- The problem
Could you copy each of the rows below word for word, leaving out the pictures?

- Extracted material
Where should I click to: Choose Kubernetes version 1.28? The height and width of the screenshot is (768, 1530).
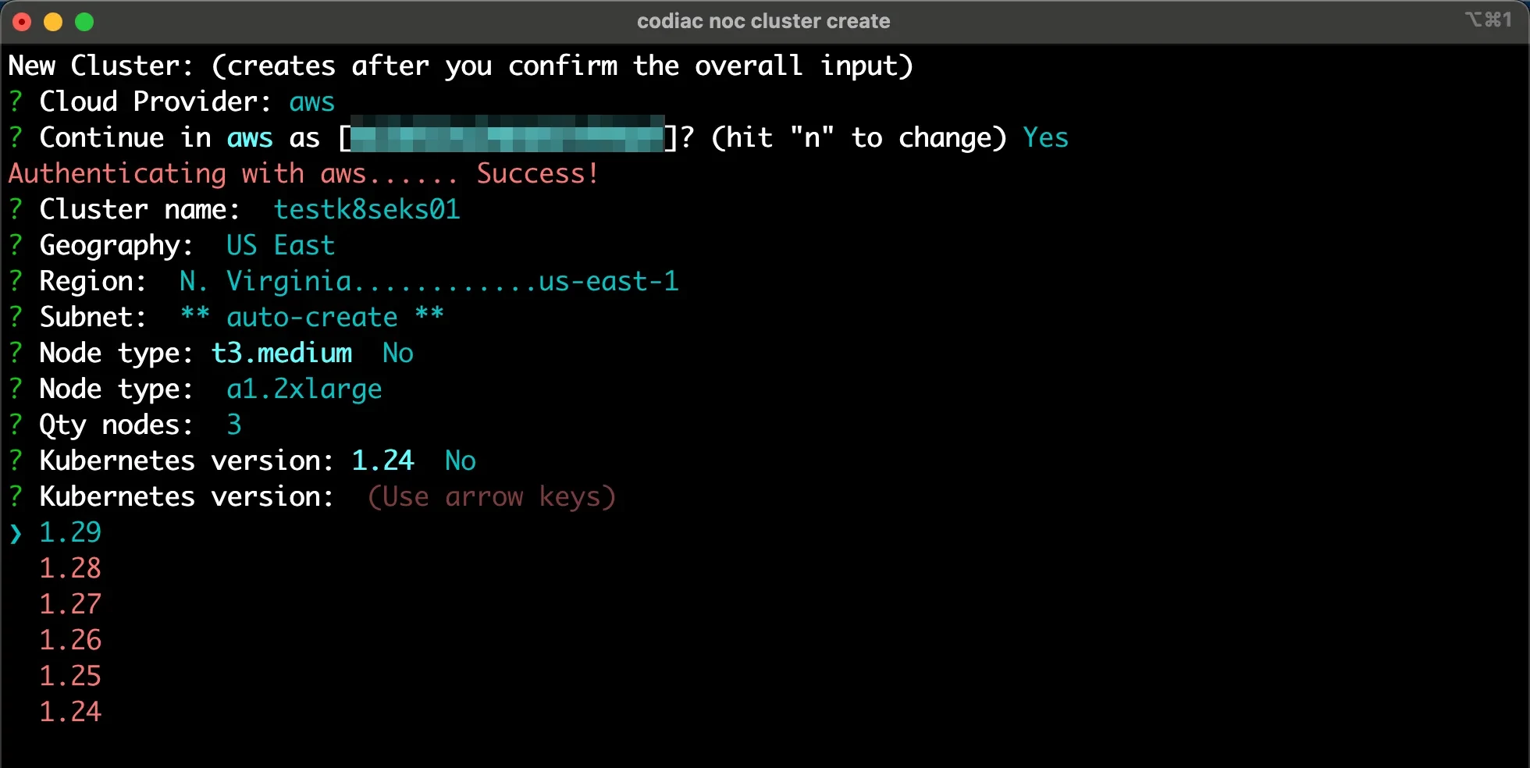tap(70, 568)
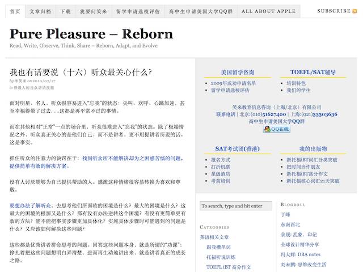Click the Pure Pleasure – Reborn site title
The width and height of the screenshot is (363, 272).
91,33
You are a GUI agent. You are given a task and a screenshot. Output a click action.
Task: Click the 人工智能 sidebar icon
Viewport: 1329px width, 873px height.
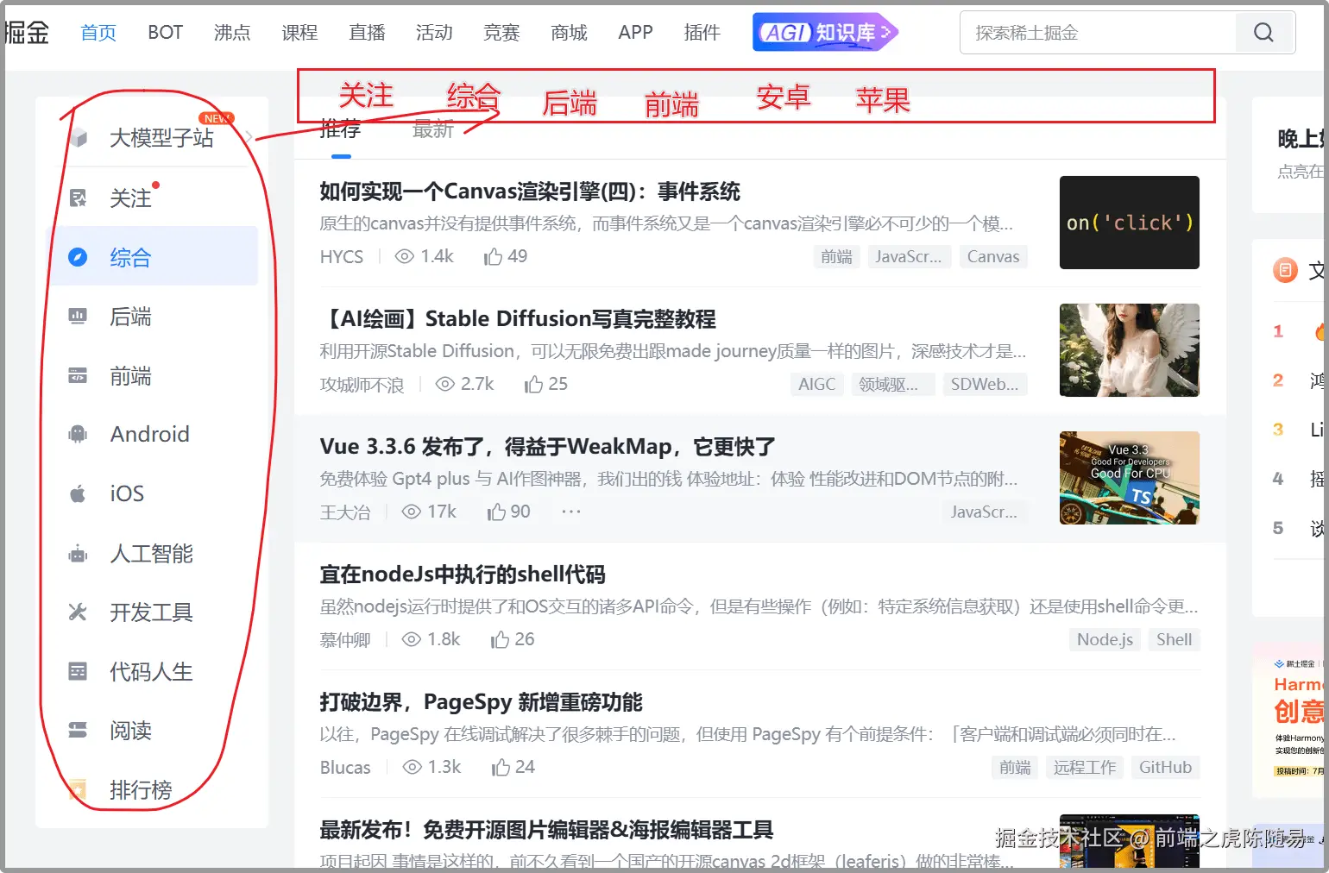click(x=77, y=553)
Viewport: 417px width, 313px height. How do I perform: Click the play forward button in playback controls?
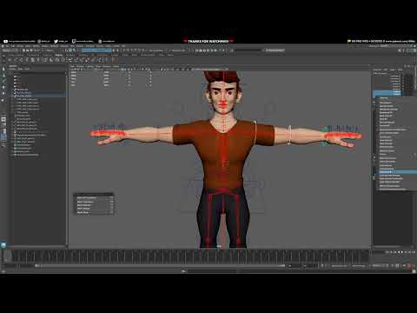click(402, 252)
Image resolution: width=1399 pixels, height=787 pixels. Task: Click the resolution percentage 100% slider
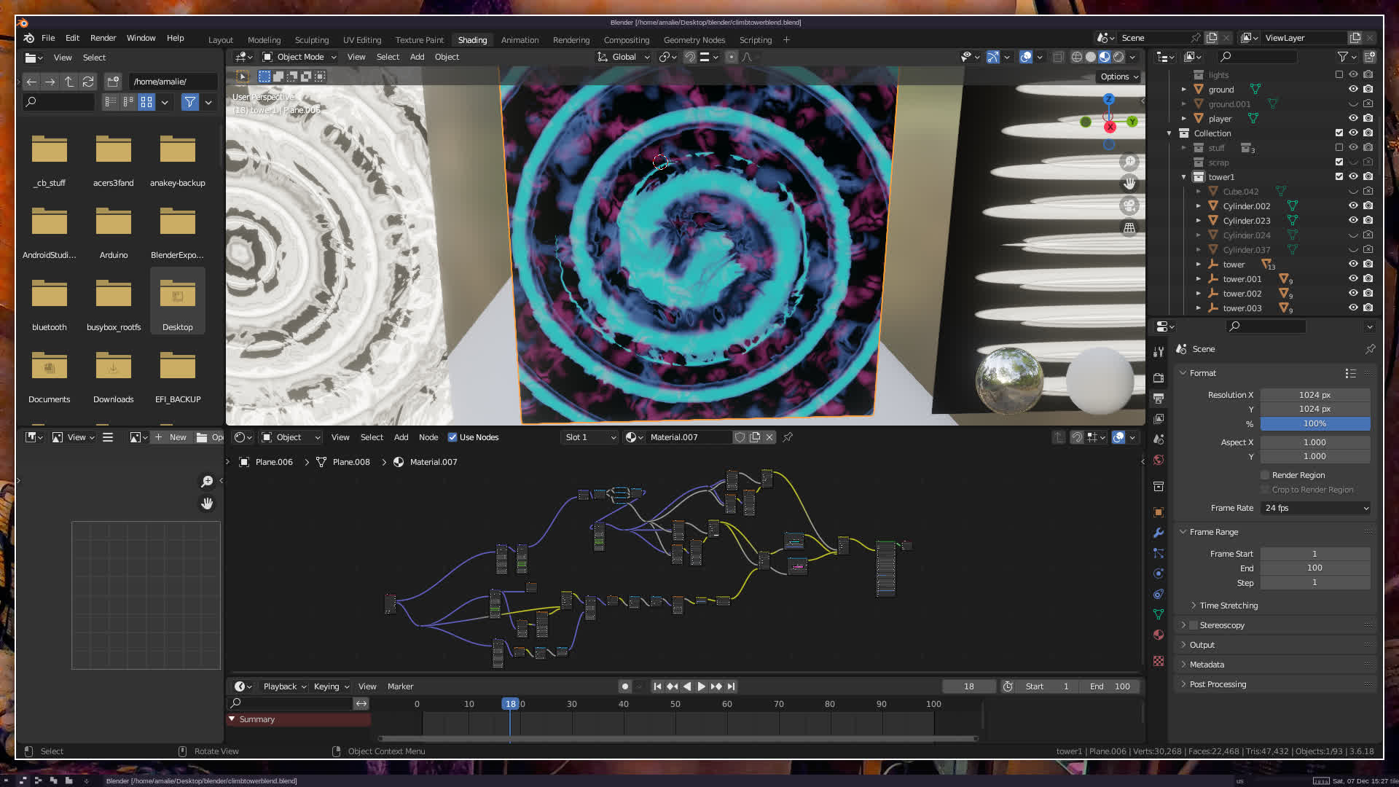coord(1314,423)
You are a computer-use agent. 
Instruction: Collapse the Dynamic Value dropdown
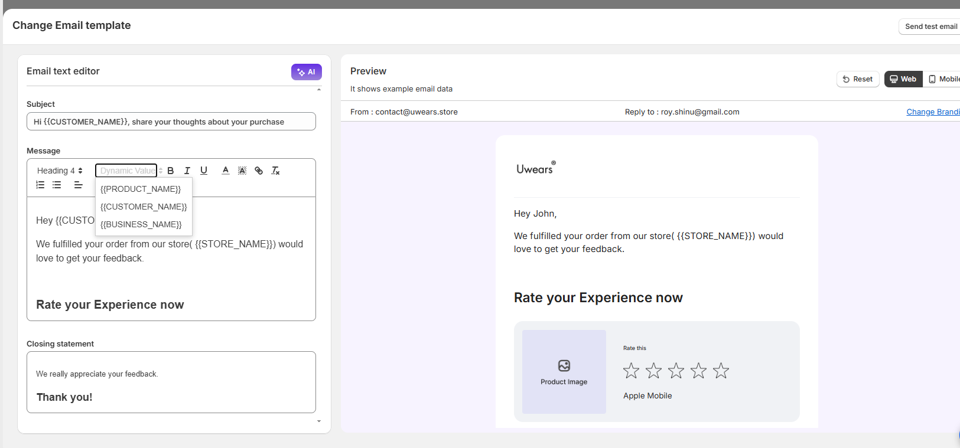(126, 171)
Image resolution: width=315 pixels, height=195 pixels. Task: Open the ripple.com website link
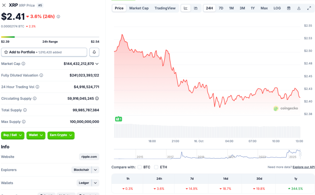pos(89,157)
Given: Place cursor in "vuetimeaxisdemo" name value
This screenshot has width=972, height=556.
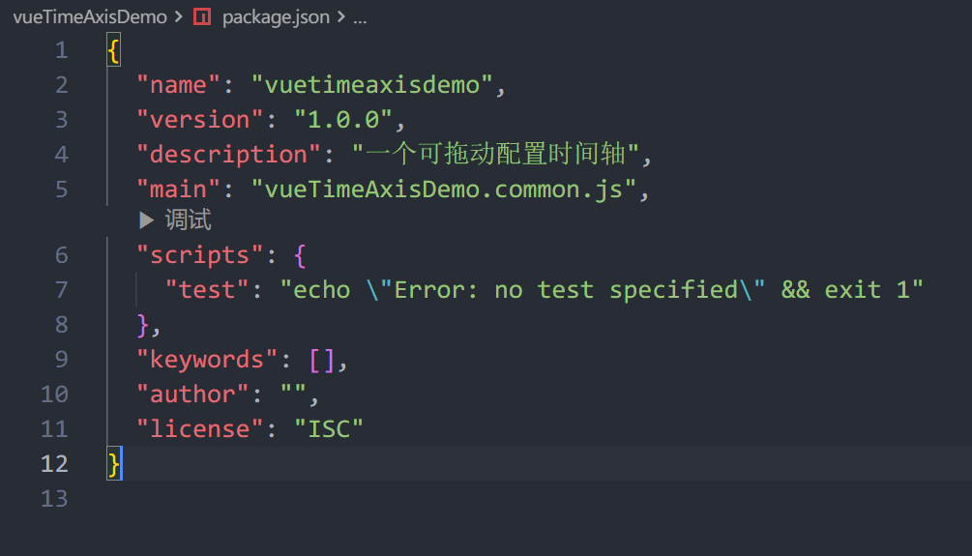Looking at the screenshot, I should coord(372,85).
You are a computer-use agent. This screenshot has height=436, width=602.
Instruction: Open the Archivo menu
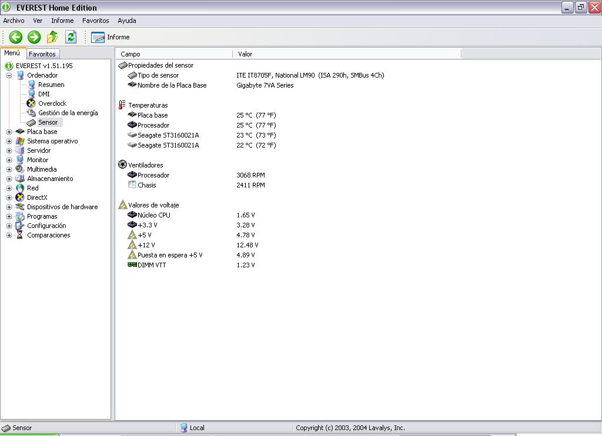pos(14,21)
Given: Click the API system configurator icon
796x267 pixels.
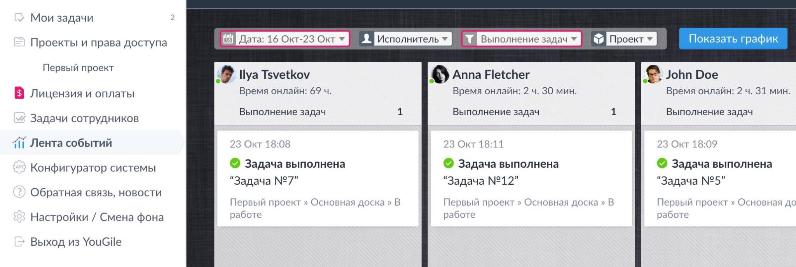Looking at the screenshot, I should (19, 167).
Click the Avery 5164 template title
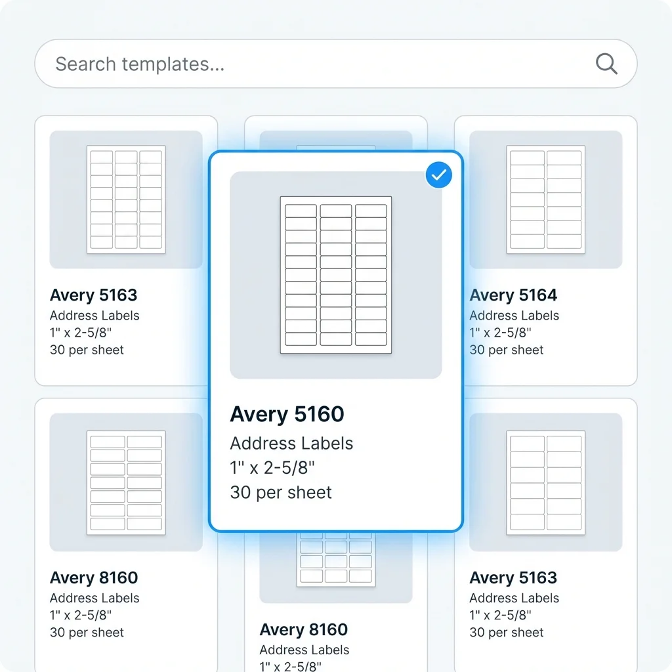Image resolution: width=672 pixels, height=672 pixels. pos(513,295)
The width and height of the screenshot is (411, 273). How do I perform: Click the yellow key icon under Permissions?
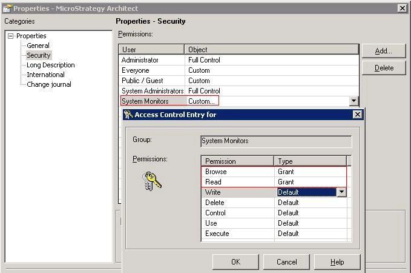coord(152,181)
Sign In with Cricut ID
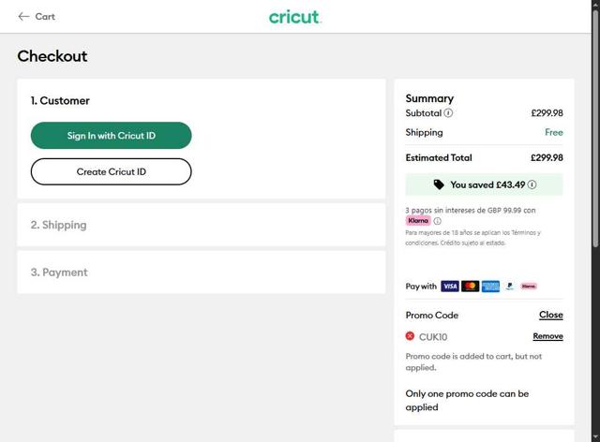Image resolution: width=600 pixels, height=442 pixels. tap(111, 136)
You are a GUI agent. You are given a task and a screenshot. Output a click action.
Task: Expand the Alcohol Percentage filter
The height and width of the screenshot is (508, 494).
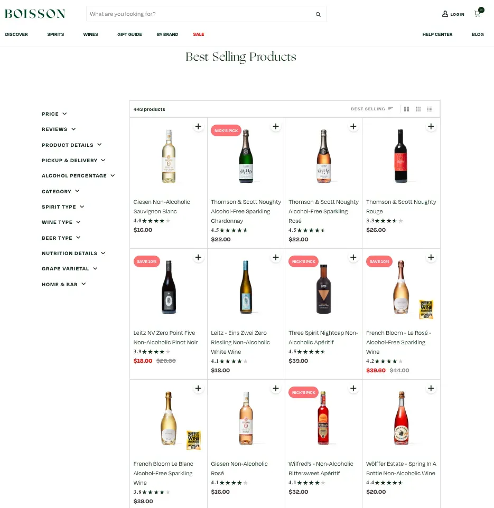pos(78,176)

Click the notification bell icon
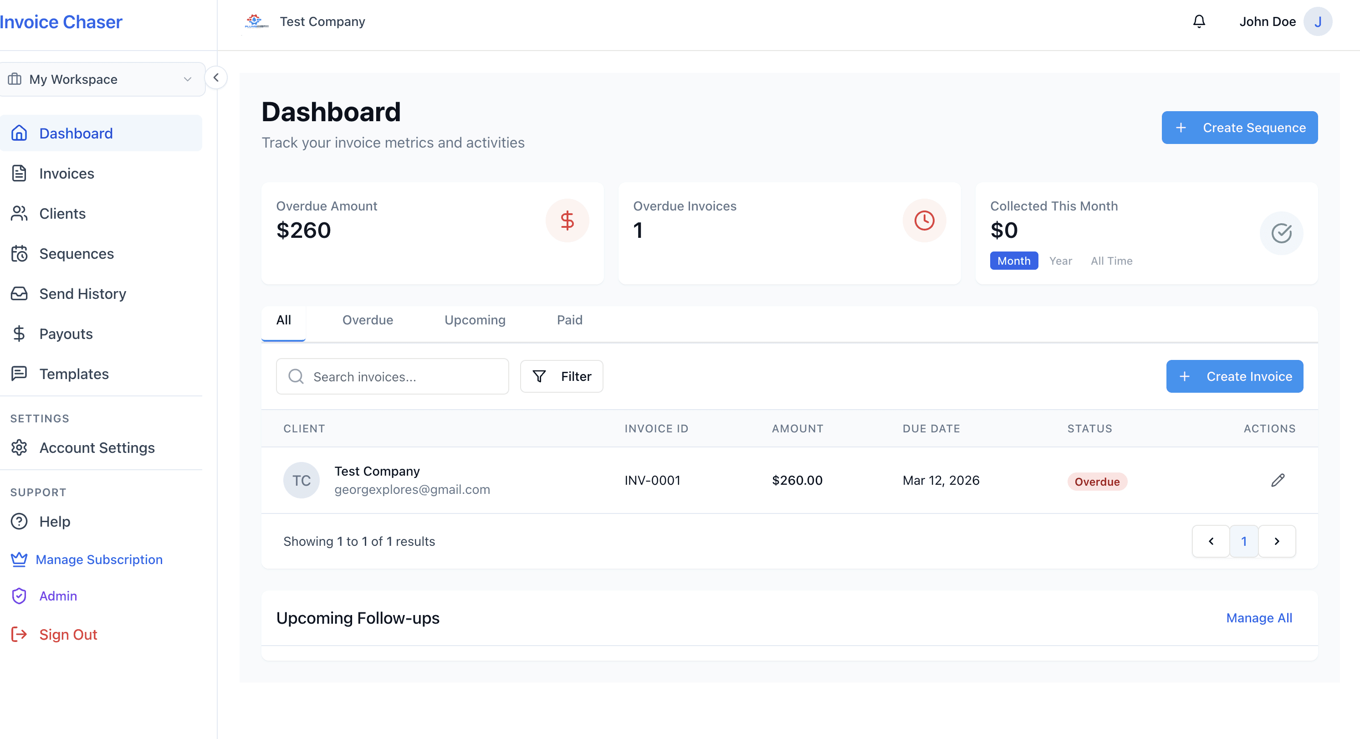pyautogui.click(x=1199, y=22)
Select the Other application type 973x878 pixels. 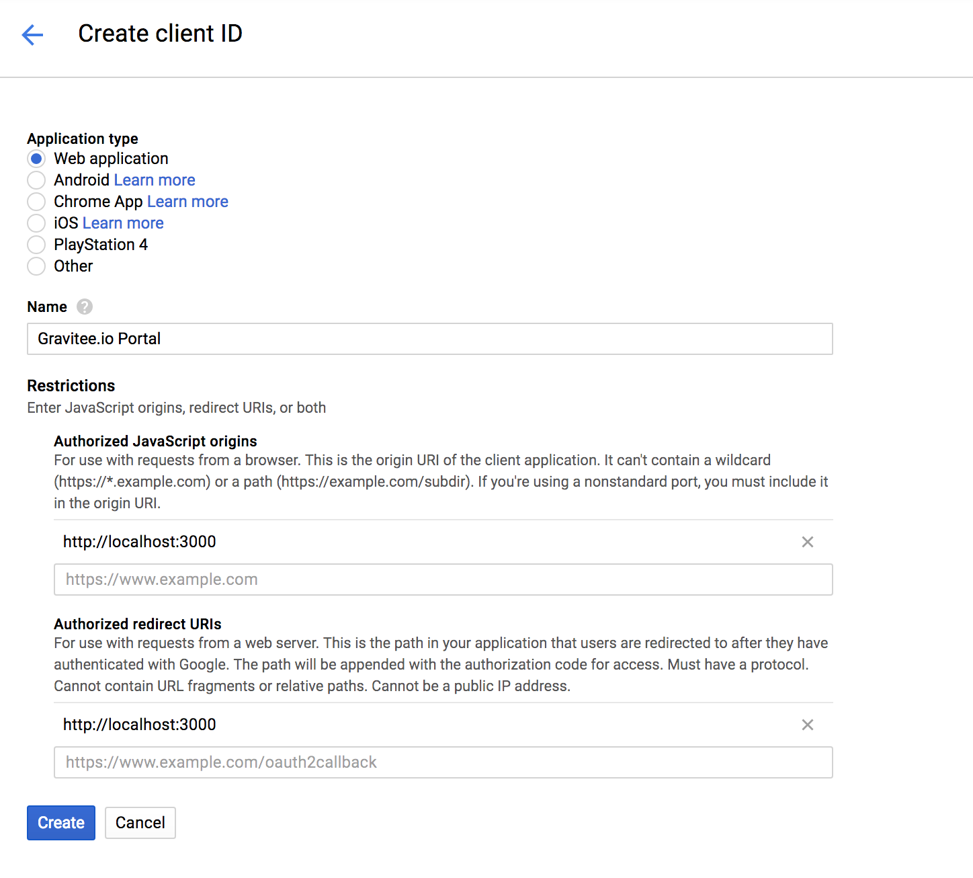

- Output below
Where should I click to: Choose Kubernetes version 1.28? The height and width of the screenshot is (768, 1530).
tap(70, 568)
Click the Pure Pleasure – Reborn site title
The width and height of the screenshot is (363, 272).
91,33
You are a GUI agent. You are given a task and a screenshot. Output a click action.
Task: Click the 人工智能 sidebar icon
Viewport: 1329px width, 873px height.
click(x=77, y=553)
Viewport: 417px width, 313px height. How do I perform: Click the play forward button in playback controls?
click(402, 252)
Image resolution: width=1399 pixels, height=787 pixels. Task: Click the resolution percentage 100% slider
coord(1314,423)
You are a computer-use agent. 
Instruction: Collapse the Dynamic Value dropdown
(126, 171)
Image resolution: width=315 pixels, height=195 pixels. Task: Open the ripple.com website link
pos(89,157)
Given: Place cursor in "vuetimeaxisdemo" name value
This screenshot has width=972, height=556.
Looking at the screenshot, I should coord(372,85).
You are a computer-use agent. This screenshot has height=436, width=602.
Instruction: Open the Archivo menu
pos(14,21)
Given: Click the API system configurator icon
796x267 pixels.
Looking at the screenshot, I should (19, 167).
Click the Avery 5164 template title
Image resolution: width=672 pixels, height=672 pixels. pos(513,295)
The width and height of the screenshot is (411, 273). How do I perform: Click the yellow key icon under Permissions?
coord(152,181)
Sign In with Cricut ID
Image resolution: width=600 pixels, height=442 pixels. tap(111, 136)
You are a GUI agent. You are given a task and a screenshot. Output a click action.
Task: Expand the Alcohol Percentage filter
The height and width of the screenshot is (508, 494).
pos(78,176)

Click the notification bell icon
pyautogui.click(x=1199, y=22)
Select the Other application type 973x878 pixels. 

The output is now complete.